======== Reading text

B. Cancer Fever Therapy
In the early 1900’s, Dr. William B. Coley, chief of the Bone Service at what is now Memorial Sloan Kettering Cancer Center, purposely infected his cancer patients with Streptococcus pyogenes and Serratia marcescens to induce a fever response. Ancient writings suggest that the Egyptian priest/physician Imhotep infected tumors before surgically removing them, and in the 13th century, an Italian saint was reputed to have his tumor-afflicted leg miraculously healed shortly after the malignant growth burst through the skin and became infected. While we find the concept of intentionally infecting any patient as appalling, it was not uncommon for physicians in the 18th and 19th centuries to apply septic dressings to ulcerated tumors or to deliberately introduce infections such as erysipelas, gangrene, or syphilis as part of their treatment regimen.

================
======== Extracted data

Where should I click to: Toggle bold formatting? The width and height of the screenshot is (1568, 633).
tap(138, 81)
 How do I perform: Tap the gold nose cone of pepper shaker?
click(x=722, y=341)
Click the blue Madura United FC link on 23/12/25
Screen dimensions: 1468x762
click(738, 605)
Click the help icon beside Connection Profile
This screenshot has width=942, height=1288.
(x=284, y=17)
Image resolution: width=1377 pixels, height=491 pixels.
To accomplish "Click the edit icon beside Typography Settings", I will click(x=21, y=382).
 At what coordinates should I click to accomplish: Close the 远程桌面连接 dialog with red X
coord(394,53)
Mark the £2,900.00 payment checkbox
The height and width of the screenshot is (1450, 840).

================

• [Task set]:
a – From the cancer fever therapy text, list every bacterium and infection that physicians deliberately gave to patients.
b – Write the next part of the cancer fever therapy text, picking up after its final sentence.

• [Set of answers]:
a – Streptococcus pyogenes, Serratia marcescens, erysipelas, gangrene, syphilis

b –
The aim of these therapies was generate a high fever in cancer patients through a severe case of bacterial infection. Although quite antiquated, the concept of fever therapy for cancer has formed the rationale and foundation for modern cancer immunotherapies and hyperthermia treatments (which seek to replicate the effects of a fever response in fighting cancer without having to infect a patient with potentially dangerous/lethal bacteria).
C. Bacteria as vehicles for drug and gene delivery.
Bacteria can be engineered to generate therapeutic payloads of anti-cancer drugs or gene products that help combat cancer. These engineered bacteria possess many benefits over current cancer therapies, which are often highly toxic, poorly penetrate tumor tissue, and ineffectual at targeting tumors. Genetically engineered bacteria can be made to possess similar characteristics as the bacteria that naturally live inside one’s body (e.g., the billions of bacteria in the intestines). These bacteria will localize to their “natural habitat” and locally produce anti-cancer products in that location.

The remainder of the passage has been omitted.